The analysis of student papers revealed a notable discrepancy between their preferences for explicit corrective feedback and the effectiveness of implicit feedback demonstrated in their writing While most students favored clear, direct corrections, the long-term results indicated that implicit feedback was more beneficial for their writing development.

3.2.3 Students’ expectations for better use of teacher corrective feedback

Students offered valuable suggestions to enhance the effectiveness of teacher feedback, emphasizing that all ideas warrant consideration While opinions varied on the most effective type of written corrective feedback, there was a consensus that feedback should be tailored to the students' proficiency levels, the specific categories of errors, the timing of the feedback, and the integration of various feedback types.

Many learners believe that instructors should encourage them to write multiple drafts for a single topic, as this practice significantly enhances their writing skills in areas such as ideas, organization, language use, and grammar Students expressed that writing more drafts allows them to expand their vocabulary and improve their overall writing abilities, while also receiving valuable feedback from their teachers Additionally, they emphasized the importance of having revised drafts reviewed to ensure that students engage in self-correction and verify the accuracy of their revisions.

Students expressed a desire for their teacher to analyze and explain common errors made in class, emphasizing the need for additional revision exercises when multiple students struggle with the same issues One student noted, “Common errors should be analyzed and explained in class, followed by extra exercises if many of us made the same mistake.” Additionally, they suggested a preference for receiving written corrective feedback alongside other forms of commentary, such as conferences and oral remarks, when their essays are returned.

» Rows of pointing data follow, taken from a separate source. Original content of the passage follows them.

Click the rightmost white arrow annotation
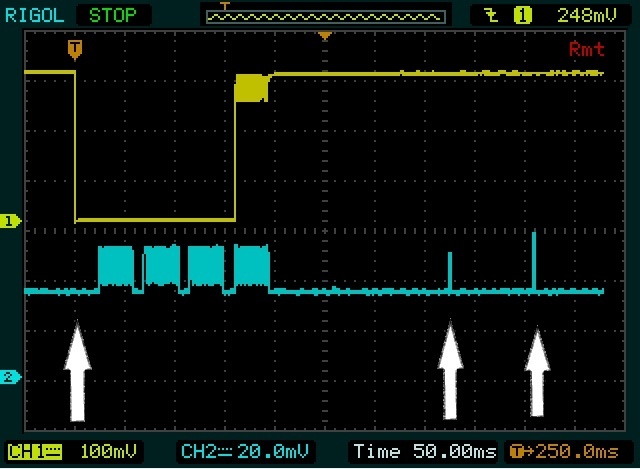tap(538, 372)
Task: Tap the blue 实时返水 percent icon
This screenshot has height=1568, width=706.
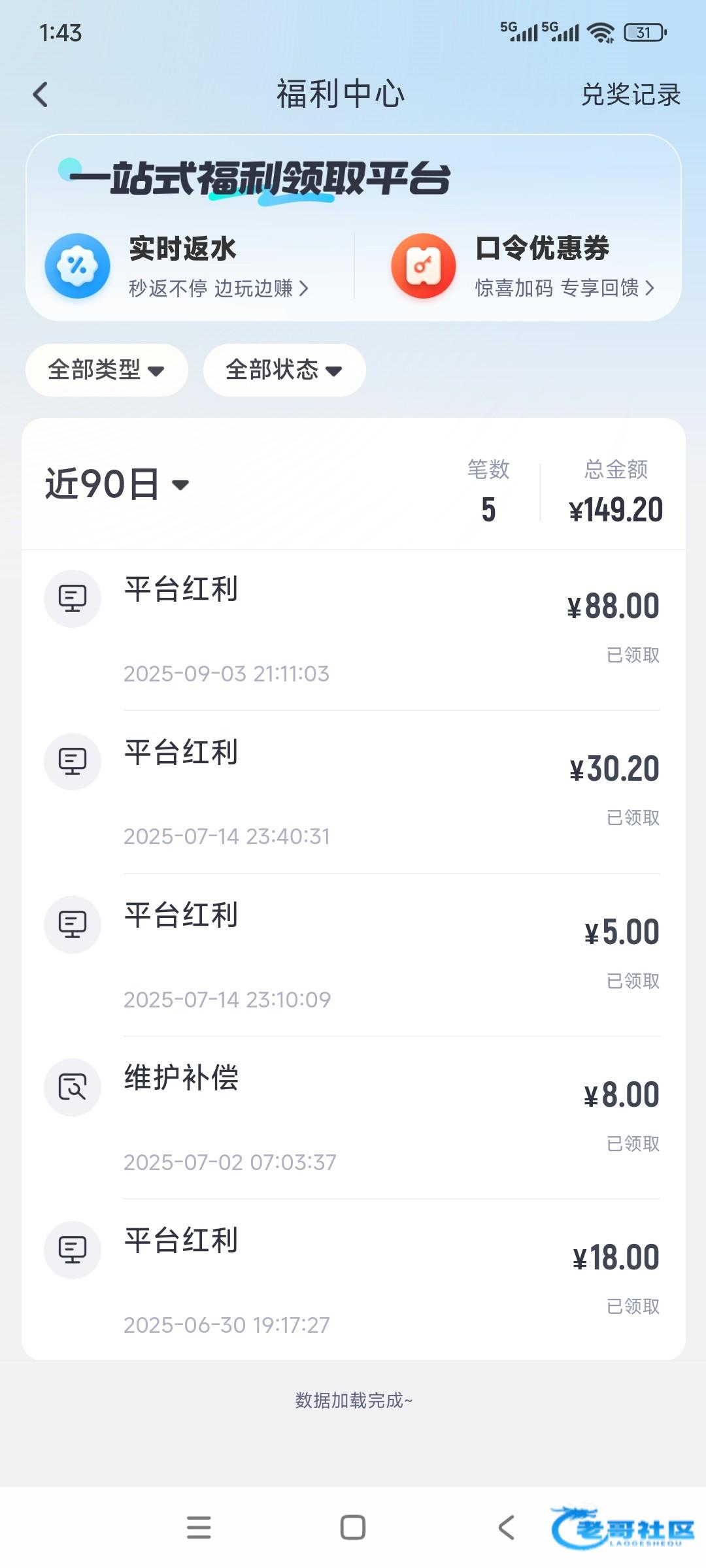Action: (77, 266)
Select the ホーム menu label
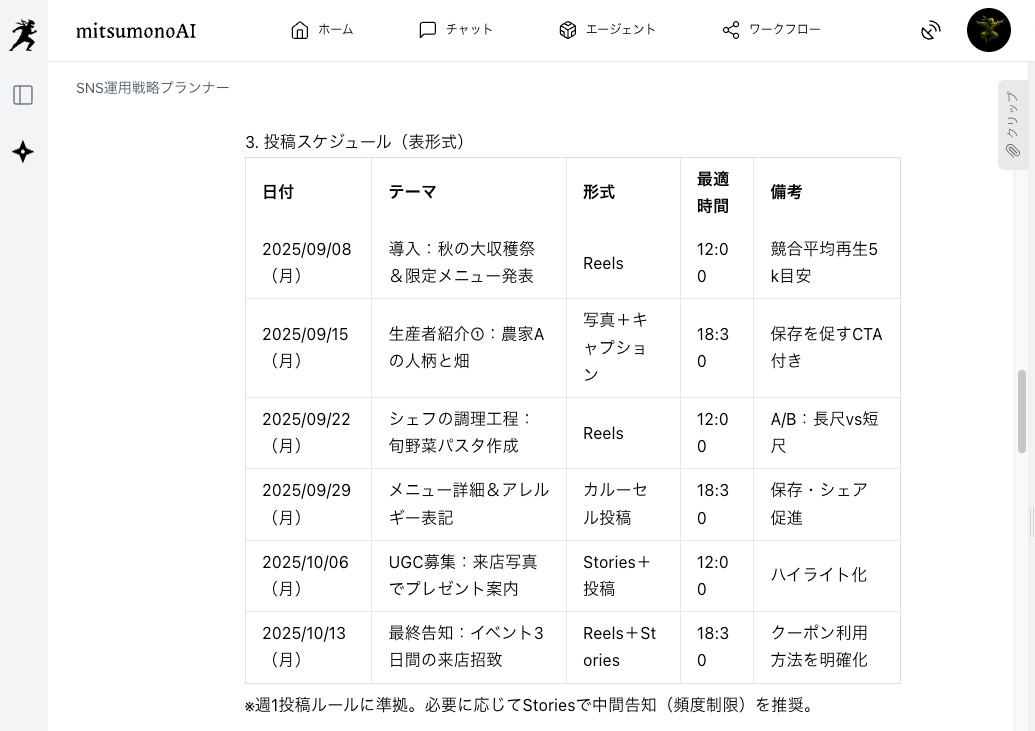The height and width of the screenshot is (731, 1035). [336, 30]
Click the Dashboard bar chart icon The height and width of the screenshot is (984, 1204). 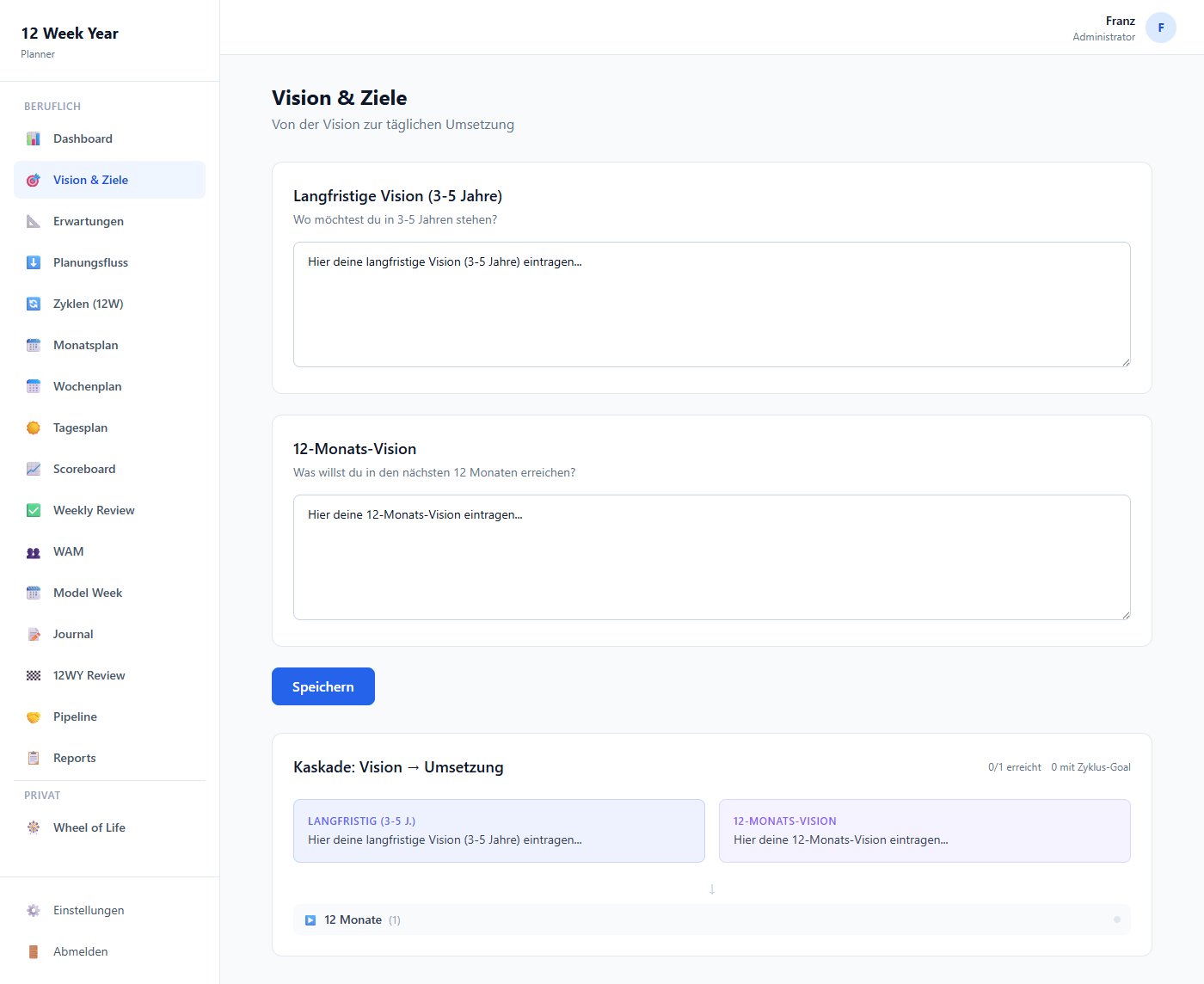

A significant number of students (26) emphasized the importance of considering individual differences when selecting corrective feedback types One student noted that teachers should tailor their feedback methods based on students' writing abilities, suggesting that indirect feedback is more appropriate for advanced learners, while direct feedback benefits those with limited skills This perspective aligns with the findings of Frantzen and Rissel (1987) and Vyatkina (2010), who argue that lower proficiency students may find simple error underlining insufficient for understanding their mistakes Additionally, Ferris (2002) advocates for indirect feedback in most cases but warns that students with lower second language proficiency might require direct feedback for effective learning.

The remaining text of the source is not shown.